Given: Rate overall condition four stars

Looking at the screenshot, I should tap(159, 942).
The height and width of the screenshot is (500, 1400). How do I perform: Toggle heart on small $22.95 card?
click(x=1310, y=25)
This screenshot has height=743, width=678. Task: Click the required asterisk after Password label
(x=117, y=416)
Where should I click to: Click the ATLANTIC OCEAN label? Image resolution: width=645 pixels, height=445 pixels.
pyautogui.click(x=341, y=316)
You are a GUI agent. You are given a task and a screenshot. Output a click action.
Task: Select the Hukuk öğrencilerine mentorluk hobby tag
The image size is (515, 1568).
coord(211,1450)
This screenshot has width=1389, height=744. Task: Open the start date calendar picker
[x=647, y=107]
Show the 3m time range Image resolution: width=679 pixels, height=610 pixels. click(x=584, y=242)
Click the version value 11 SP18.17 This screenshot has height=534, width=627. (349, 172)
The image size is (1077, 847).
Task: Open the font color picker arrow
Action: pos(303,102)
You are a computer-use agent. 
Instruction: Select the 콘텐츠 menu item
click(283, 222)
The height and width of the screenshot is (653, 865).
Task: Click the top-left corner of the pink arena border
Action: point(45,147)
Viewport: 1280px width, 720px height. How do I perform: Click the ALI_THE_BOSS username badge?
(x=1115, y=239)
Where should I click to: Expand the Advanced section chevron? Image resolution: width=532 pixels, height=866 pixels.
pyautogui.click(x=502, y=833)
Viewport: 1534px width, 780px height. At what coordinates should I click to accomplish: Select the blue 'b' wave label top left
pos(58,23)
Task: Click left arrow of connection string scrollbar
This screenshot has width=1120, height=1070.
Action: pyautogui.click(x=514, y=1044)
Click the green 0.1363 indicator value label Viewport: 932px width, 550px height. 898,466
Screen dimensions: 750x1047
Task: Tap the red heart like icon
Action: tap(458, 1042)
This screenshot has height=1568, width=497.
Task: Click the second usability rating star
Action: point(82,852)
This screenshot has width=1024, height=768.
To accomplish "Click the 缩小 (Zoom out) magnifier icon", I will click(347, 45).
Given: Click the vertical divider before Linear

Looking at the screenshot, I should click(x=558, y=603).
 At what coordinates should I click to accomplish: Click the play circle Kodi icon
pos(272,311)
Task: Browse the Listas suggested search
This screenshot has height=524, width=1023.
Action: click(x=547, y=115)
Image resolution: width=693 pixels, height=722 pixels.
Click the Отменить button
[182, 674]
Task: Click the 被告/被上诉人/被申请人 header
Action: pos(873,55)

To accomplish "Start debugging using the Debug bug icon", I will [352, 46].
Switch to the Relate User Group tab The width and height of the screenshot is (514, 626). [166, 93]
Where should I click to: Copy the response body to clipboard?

▸ DIRECTIONS
Look above for the line containing "This screenshot has height=524, width=1023.". Return it and each line after it exactly, through the last line, and nothing more.

▸ SOLVED PROBLEM
This screenshot has height=524, width=1023.
Action: click(x=547, y=115)
Image resolution: width=693 pixels, height=722 pixels.
Click the Отменить button
[182, 674]
Task: Click the 被告/被上诉人/被申请人 header
Action: pos(873,55)

To accomplish "Start debugging using the Debug bug icon", I will [352, 46].
Switch to the Relate User Group tab The width and height of the screenshot is (514, 626). [166, 93]
Where should I click to: Copy the response body to clipboard?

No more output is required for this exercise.